Fix race in spl_kmem_cache_reap_now()

The current code contains a race condition that triggers when bit 2 in spl.spl_kmem_cache_expire is set, spl_kmem_cache_reap_now() is invoked and another thread is concurrently accessing its magazine. spl_kmem_cache_reap_now() currently invokes spl_cache_flush() on each magazine in the same thread when bit 2 in spl.spl_kmem_cache_expire is set. This is unsafe because there is one magazine per CPU and the magazines are lockless, so it is impossible to guarentee that another CPU is not using its magazine when this function is called. The solution is to only touch the local CPU's magazine and leave other CPU's magazines to other CPUs. Reported-by: DHE Signed-off-by: Richard Yao <ryao@gentoo.org> Signed-off-by: Brian Behlendorf <behlendorf1@llnl.gov> Closes #274
2025-12-01 09:32:08 +03:00 · 2013-08-04 19:35:08 -04:00 · 2013-08-04 19:35:08 -04:00 · 251e7a779b
commit 251e7a779b
parent ba06298072
1 changed files with 5 additions and 5 deletions
--- a/module/spl/spl-kmem.c
+++ b/module/spl/spl-kmem.c
@ -2196,12 +2196,12 @@ spl_kmem_cache_reap_now(spl_kmem_cache_t *skc, int count)

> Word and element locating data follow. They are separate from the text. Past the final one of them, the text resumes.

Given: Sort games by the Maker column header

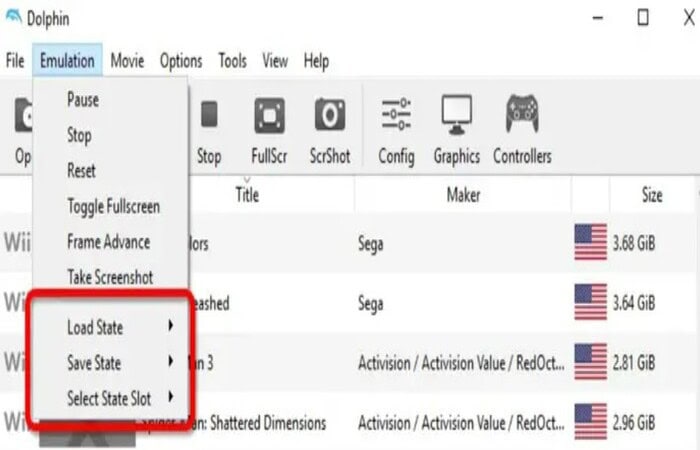Looking at the screenshot, I should point(463,195).
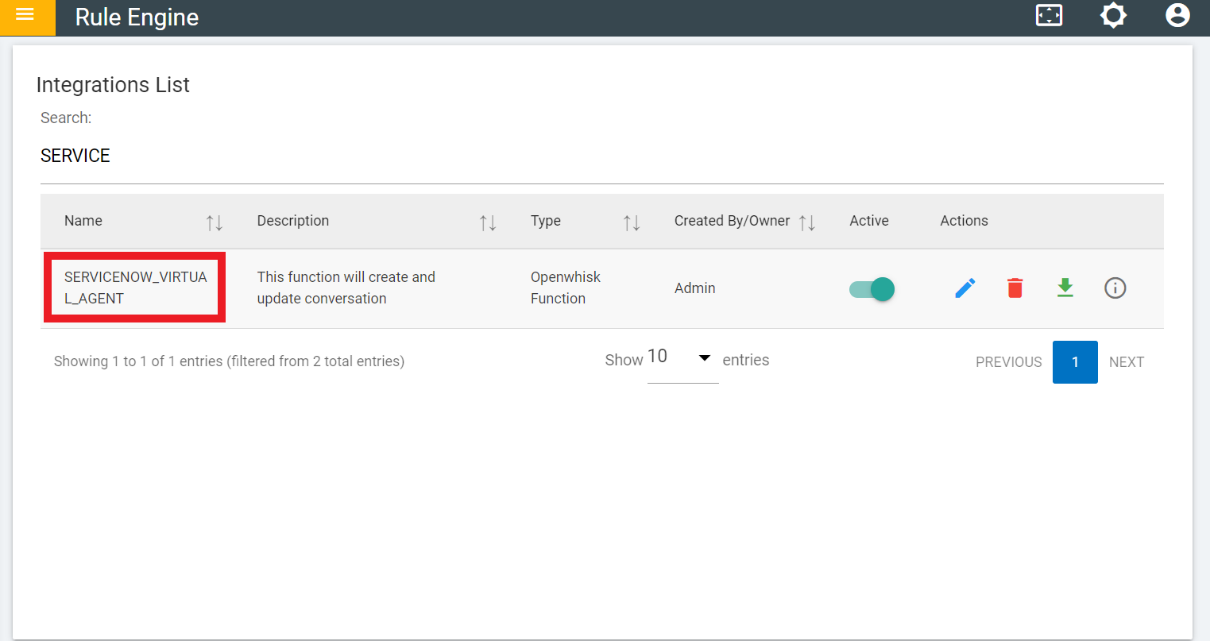The image size is (1210, 641).
Task: Open settings gear icon
Action: [1113, 16]
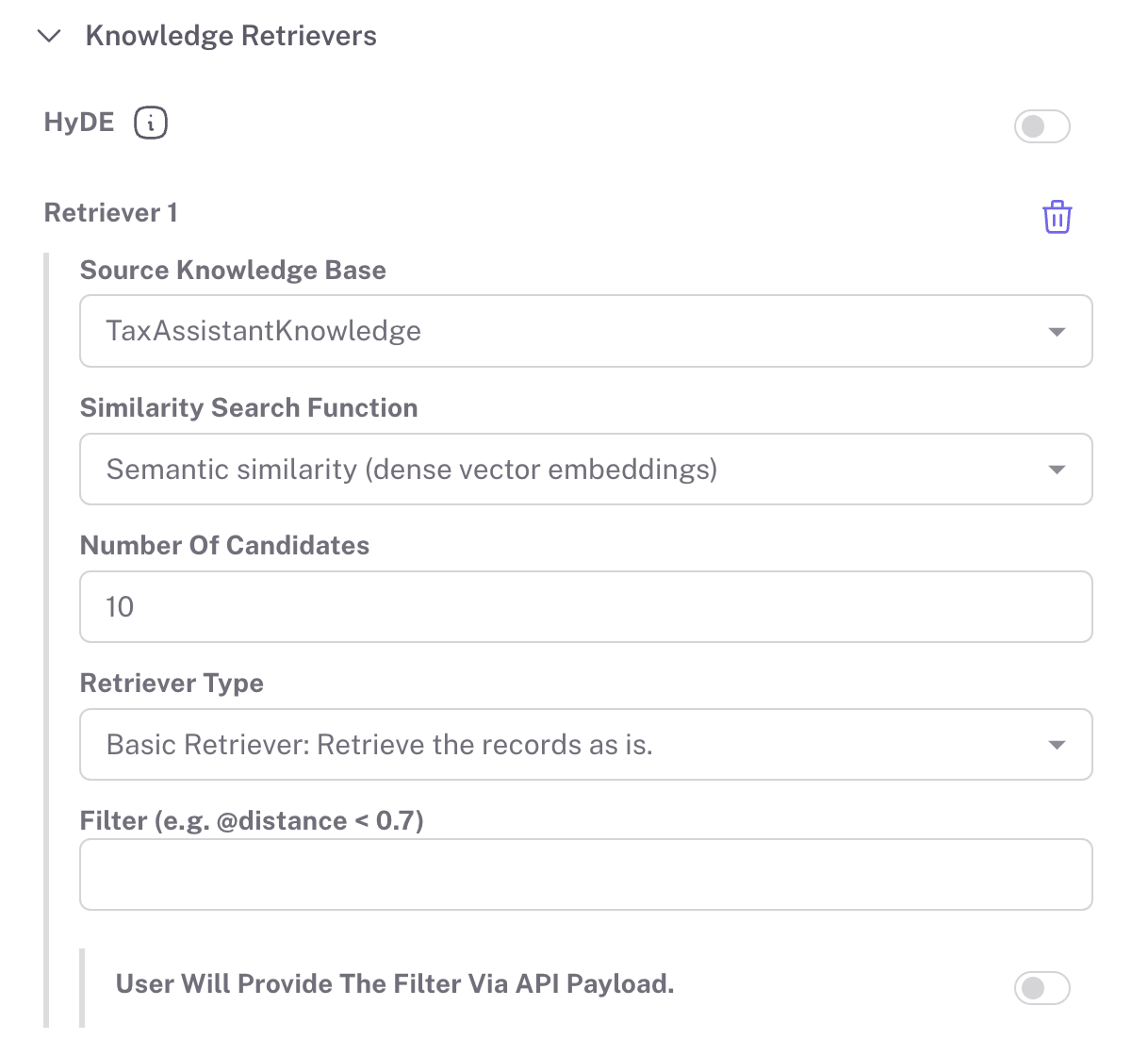Toggle the filter via API payload switch
The height and width of the screenshot is (1039, 1148).
(1041, 988)
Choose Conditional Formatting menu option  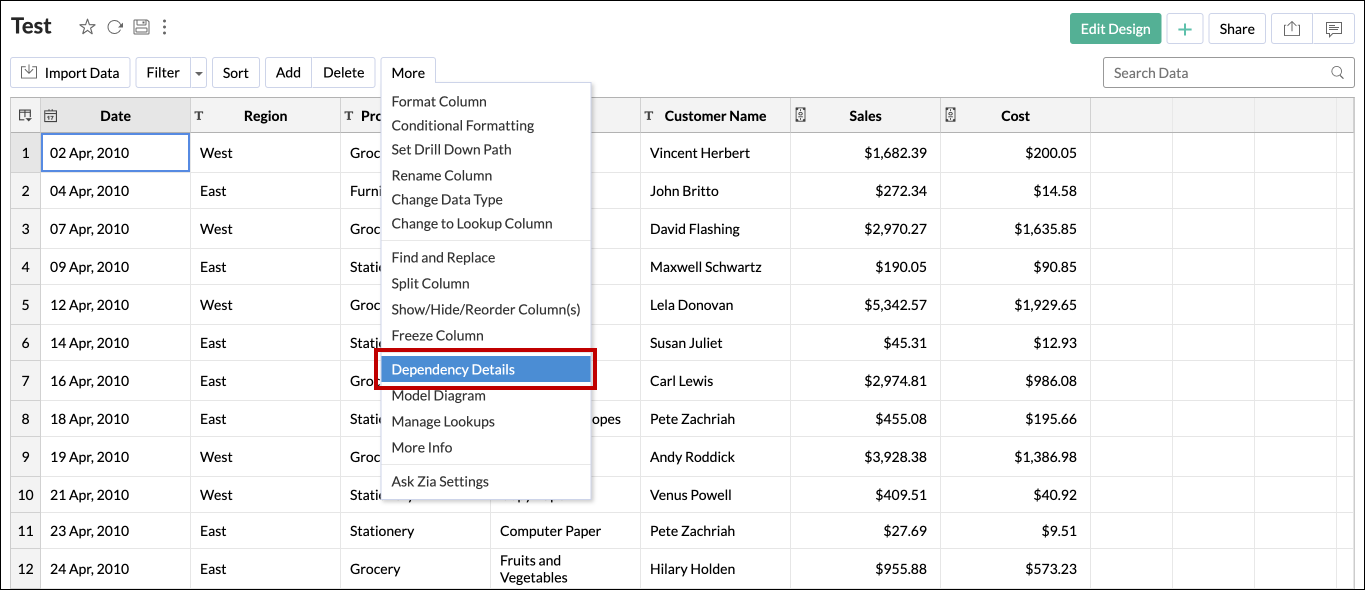[462, 126]
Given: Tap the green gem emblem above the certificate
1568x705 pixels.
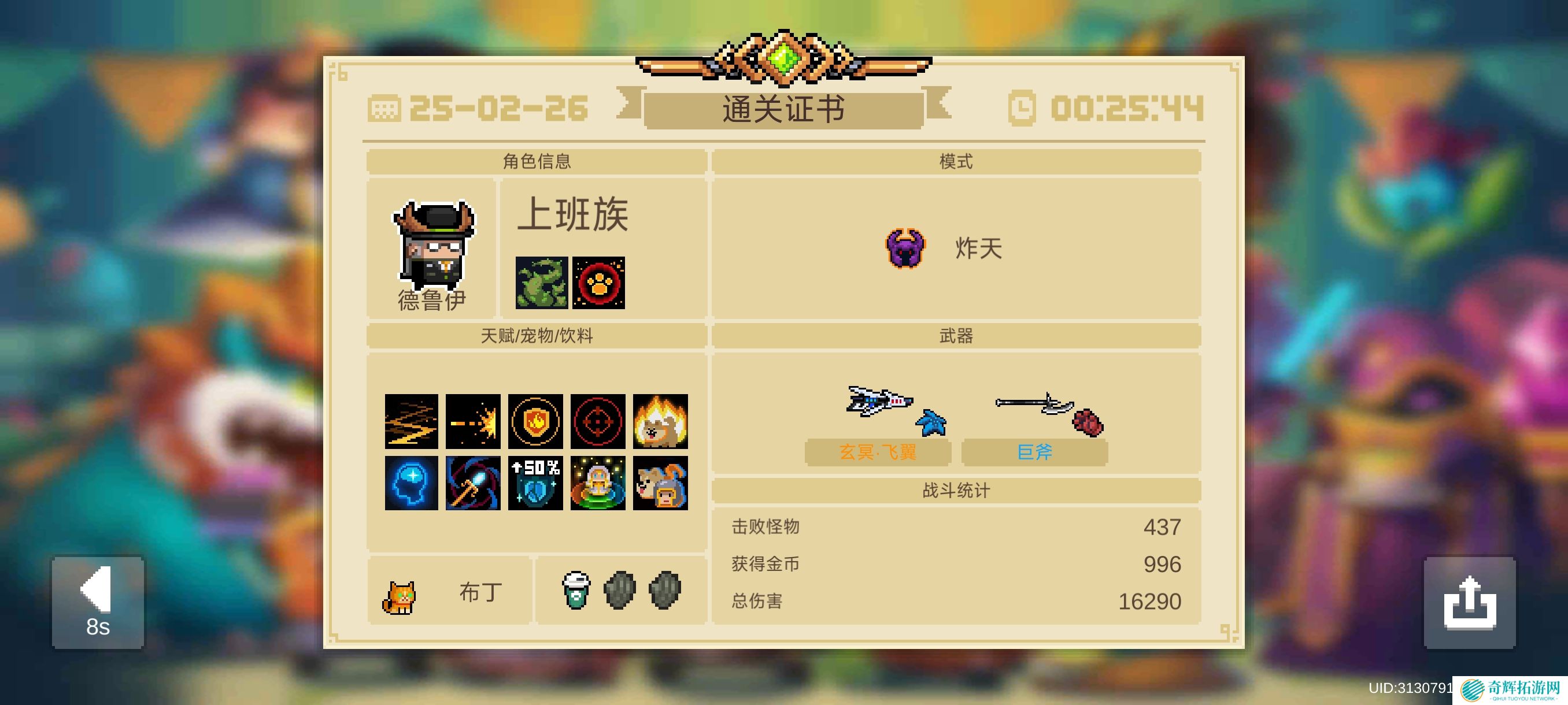Looking at the screenshot, I should (x=783, y=58).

 	/* Reclaim from the magazine then the slabs ignoring age and delay. */
 	if (spl_kmem_cache_expire & KMC_EXPIRE_MEM) {
 		spl_kmem_magazine_t *skm;
-		int i;
+		unsigned long irq_flags;
-		for_each_online_cpu(i) {
+		local_irq_save(irq_flags);
-			skm = skc->skc_mag[i];
+		skm = skc->skc_mag[smp_processor_id()];
-			spl_cache_flush(skc, skm, skm->skm_avail);
+		spl_cache_flush(skc, skm, skm->skm_avail);
-		}
+		local_irq_restore(irq_flags);
 	}
 	spl_slab_reclaim(skc, count, 1);